RIO DE JANEIRO - Na primeira legislatura após a queda do Estado Novo, um deputado federal foi cassado por seus pares por quebra do decoro parlamentar. Ele não recebia mensalão, não respondia a nenhuma CPI, mas foi julgado incompatível com a austeridade que se cobrava de um representante do povo, depois de anos da ditadura Vargas.
Simplesmente deixou-se fotografar de cueca para uma revista ilustrada. O fotógrafo queria que ele vestisse uma casaca, não precisava vestir a calça, ele daria um corte no foco, só pegaria a parte superior do deputado. Publicada de alto a baixo em 700 mil exemplares de "O Cruzeiro", a foto foi um escândalo.
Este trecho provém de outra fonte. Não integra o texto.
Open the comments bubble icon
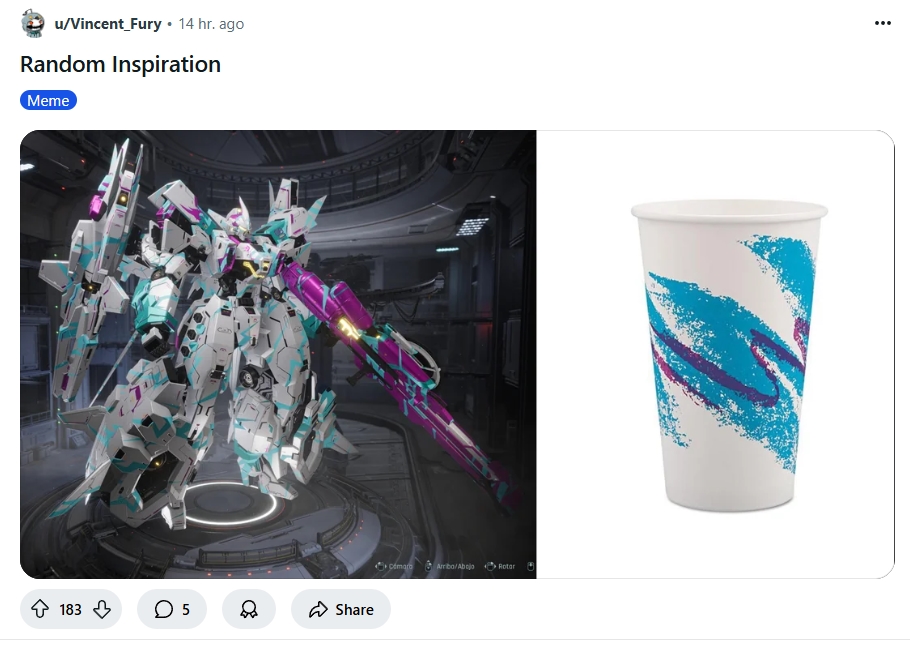The height and width of the screenshot is (645, 910). (x=164, y=609)
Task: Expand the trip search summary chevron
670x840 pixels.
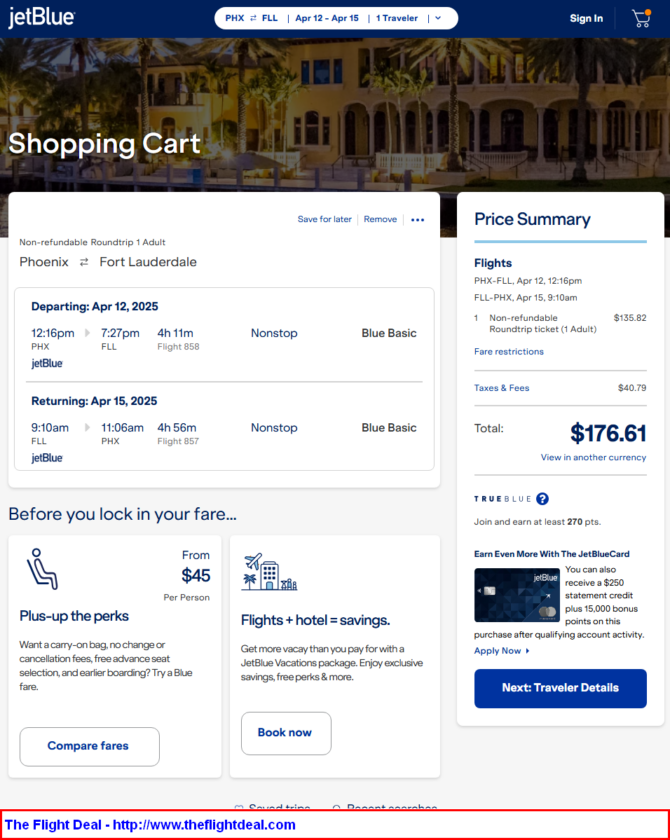Action: tap(438, 18)
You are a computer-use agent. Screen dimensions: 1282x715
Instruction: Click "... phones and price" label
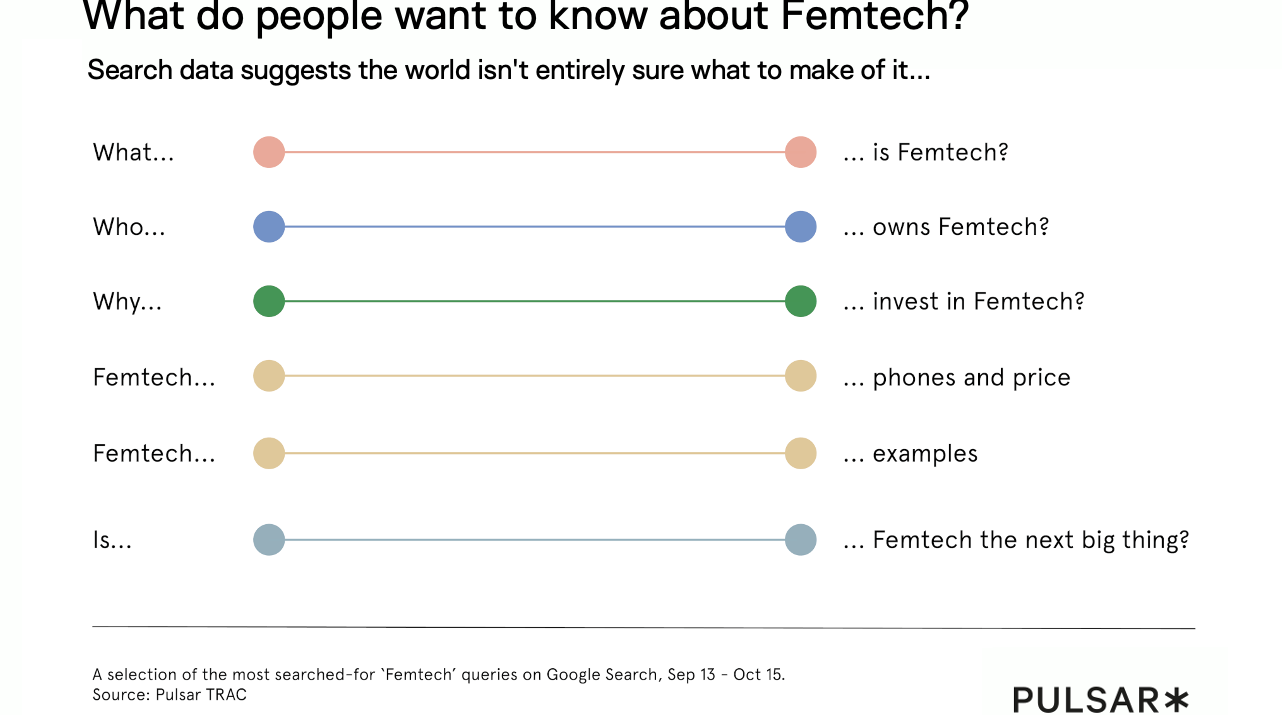point(956,377)
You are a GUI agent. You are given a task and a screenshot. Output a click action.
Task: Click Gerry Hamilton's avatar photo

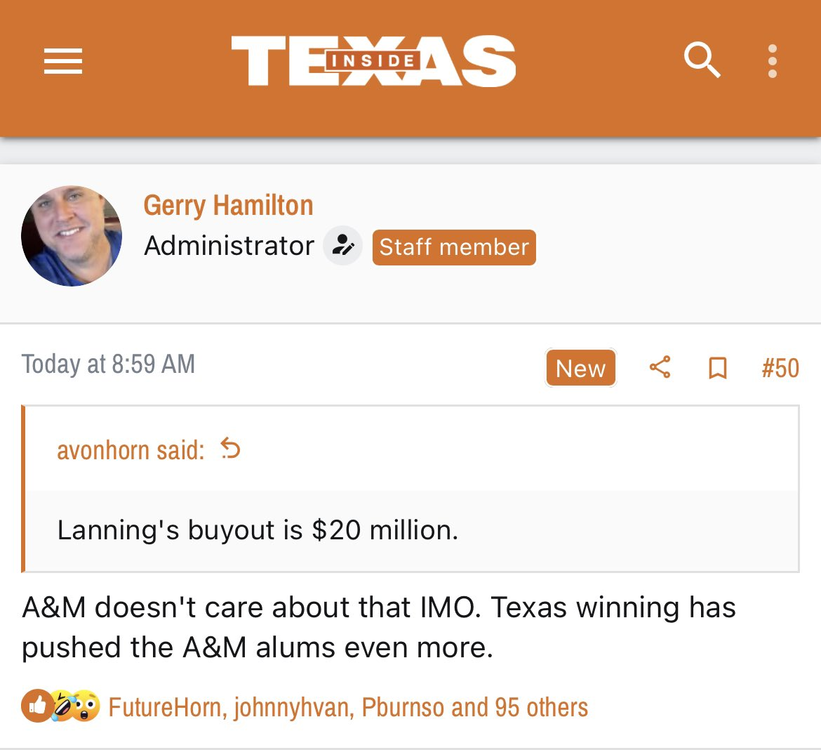click(71, 236)
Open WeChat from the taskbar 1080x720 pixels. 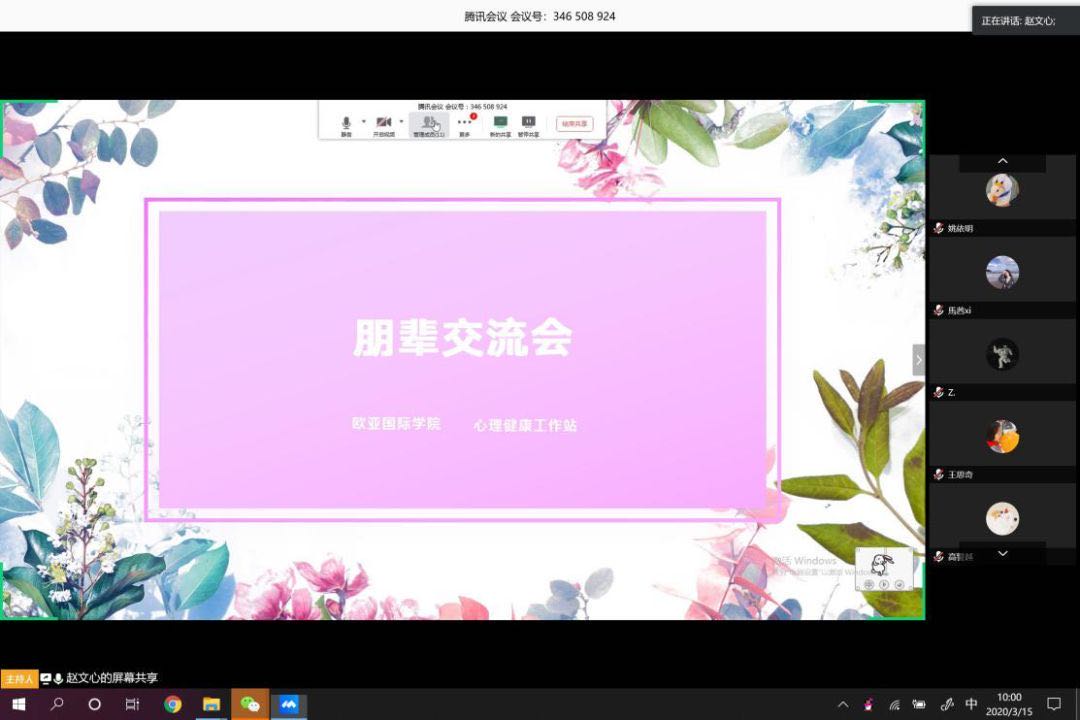(250, 704)
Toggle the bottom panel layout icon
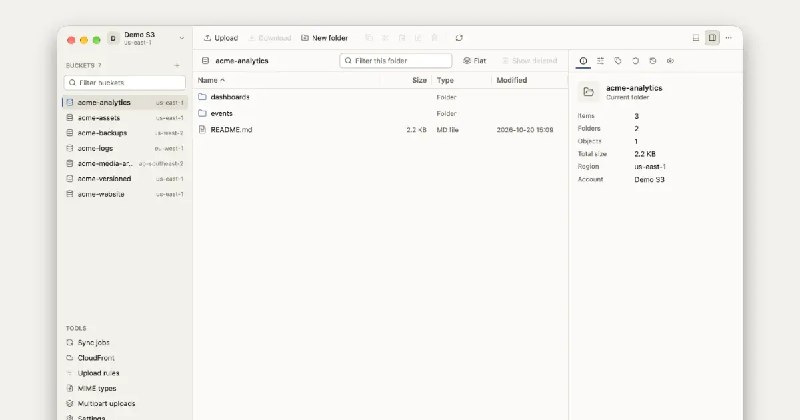This screenshot has height=420, width=800. 695,38
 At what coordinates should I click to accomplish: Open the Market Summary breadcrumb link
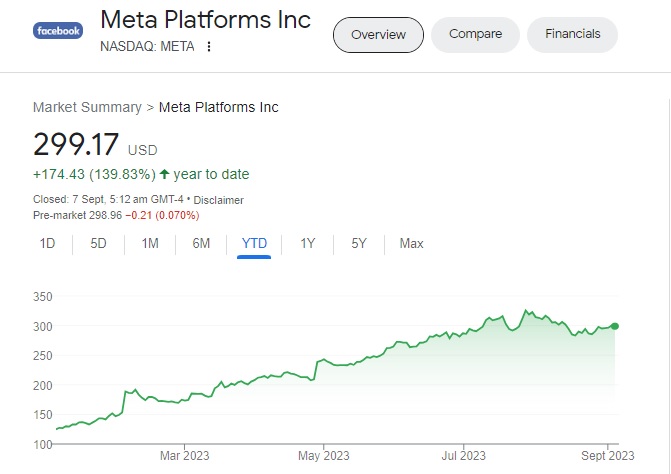point(87,107)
O deputado (Barreto Pinto) tinha humor. Esperneou o que pôde, mas se conformou. Tornou-se produtor teatral e encenou uma revista na Praça Tiradentes com o título "O mundo em cuecas". Foi um sucesso.
Anos depois, a mesma revista publicou uma foto de JK num dos banheiros do palácio Laranjeiras, fazendo a barba matinal. No primeiro plano, o presidente com o rosto ensaboado. Ao fundo, o vaso sanitário, daqueles antigos, "made in England". A oposição da época, liderada pela UDN, exigia um impeachment, alegando quebra do decoro que se espera de um presidente da República. Muita discussão nas duas Casas do Congresso, os jornais tomando posição, editoriais apocalípticos, onde estávamos, onde iríamos parar? O Brasil foi declarado à beira do abismo.
Passam os anos. O conceito de decoro é vago, sujeito às circunstâncias do tempo e do modo. Continua sendo um dos motivos previstos pela Constituição para a cassação de um mandato popular. Os dicionários o definem mas a Lei Maior esqueceu-se de explicar o que seja "decoro", na suposição de que todos sabem do que se trata.